Goal of the exercise –
Lines from the one containing "Task: Click the blank" to the end of the data below are to be restated exactly, with both ends included and nothing else.

[Stored data]
○ ○ ○
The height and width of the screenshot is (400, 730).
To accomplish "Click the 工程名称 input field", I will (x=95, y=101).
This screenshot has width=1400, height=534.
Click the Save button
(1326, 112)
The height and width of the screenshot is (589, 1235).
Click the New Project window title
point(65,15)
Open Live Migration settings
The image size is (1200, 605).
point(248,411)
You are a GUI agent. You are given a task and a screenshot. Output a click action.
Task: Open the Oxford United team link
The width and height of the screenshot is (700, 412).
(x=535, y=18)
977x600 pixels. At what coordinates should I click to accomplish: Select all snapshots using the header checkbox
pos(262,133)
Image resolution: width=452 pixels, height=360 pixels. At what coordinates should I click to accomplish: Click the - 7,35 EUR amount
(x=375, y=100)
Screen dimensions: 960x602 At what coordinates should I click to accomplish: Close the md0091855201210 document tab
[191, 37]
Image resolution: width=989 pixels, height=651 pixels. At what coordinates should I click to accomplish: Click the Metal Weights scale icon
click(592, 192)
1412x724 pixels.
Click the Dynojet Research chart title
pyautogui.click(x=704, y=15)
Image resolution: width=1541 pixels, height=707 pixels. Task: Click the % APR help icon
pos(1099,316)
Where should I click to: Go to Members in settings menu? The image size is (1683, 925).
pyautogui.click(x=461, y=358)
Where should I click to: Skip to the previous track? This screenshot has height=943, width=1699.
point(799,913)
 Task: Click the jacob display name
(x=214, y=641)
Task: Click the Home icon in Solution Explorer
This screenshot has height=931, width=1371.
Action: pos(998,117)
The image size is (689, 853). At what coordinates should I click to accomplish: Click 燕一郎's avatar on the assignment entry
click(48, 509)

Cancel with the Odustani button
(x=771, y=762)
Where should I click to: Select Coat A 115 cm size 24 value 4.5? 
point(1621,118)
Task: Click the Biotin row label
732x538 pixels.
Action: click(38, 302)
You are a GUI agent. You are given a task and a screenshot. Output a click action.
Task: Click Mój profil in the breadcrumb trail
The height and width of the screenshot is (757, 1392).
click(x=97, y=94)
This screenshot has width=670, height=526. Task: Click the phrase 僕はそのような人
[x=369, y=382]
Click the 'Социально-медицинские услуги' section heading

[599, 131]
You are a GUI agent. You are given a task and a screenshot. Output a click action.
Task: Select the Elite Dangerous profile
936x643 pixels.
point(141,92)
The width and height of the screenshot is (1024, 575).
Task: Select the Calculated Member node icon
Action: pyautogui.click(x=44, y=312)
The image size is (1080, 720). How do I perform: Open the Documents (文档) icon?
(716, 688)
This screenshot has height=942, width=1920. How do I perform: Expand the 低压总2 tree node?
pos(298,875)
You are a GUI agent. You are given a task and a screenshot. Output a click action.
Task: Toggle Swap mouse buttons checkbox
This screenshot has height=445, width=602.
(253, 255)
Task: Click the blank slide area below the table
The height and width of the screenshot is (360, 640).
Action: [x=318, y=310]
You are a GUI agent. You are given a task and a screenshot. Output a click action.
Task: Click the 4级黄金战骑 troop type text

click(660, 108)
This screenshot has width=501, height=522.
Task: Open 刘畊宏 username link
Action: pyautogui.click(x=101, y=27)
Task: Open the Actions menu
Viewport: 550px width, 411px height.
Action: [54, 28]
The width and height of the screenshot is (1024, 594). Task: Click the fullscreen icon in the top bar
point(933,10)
○ ○ ○
Reply to the task –
Task: Click the blank slide area below the table
The height and width of the screenshot is (360, 640).
Action: [x=318, y=310]
You are a GUI agent. You are given a task and a screenshot. Output a click action.
Task: Click the 4级黄金战骑 troop type text

click(660, 108)
This screenshot has width=501, height=522.
Task: Open 刘畊宏 username link
Action: pyautogui.click(x=101, y=27)
Task: Open the Actions menu
Viewport: 550px width, 411px height.
Action: [54, 28]
The width and height of the screenshot is (1024, 594). Task: Click the fullscreen icon in the top bar
point(933,10)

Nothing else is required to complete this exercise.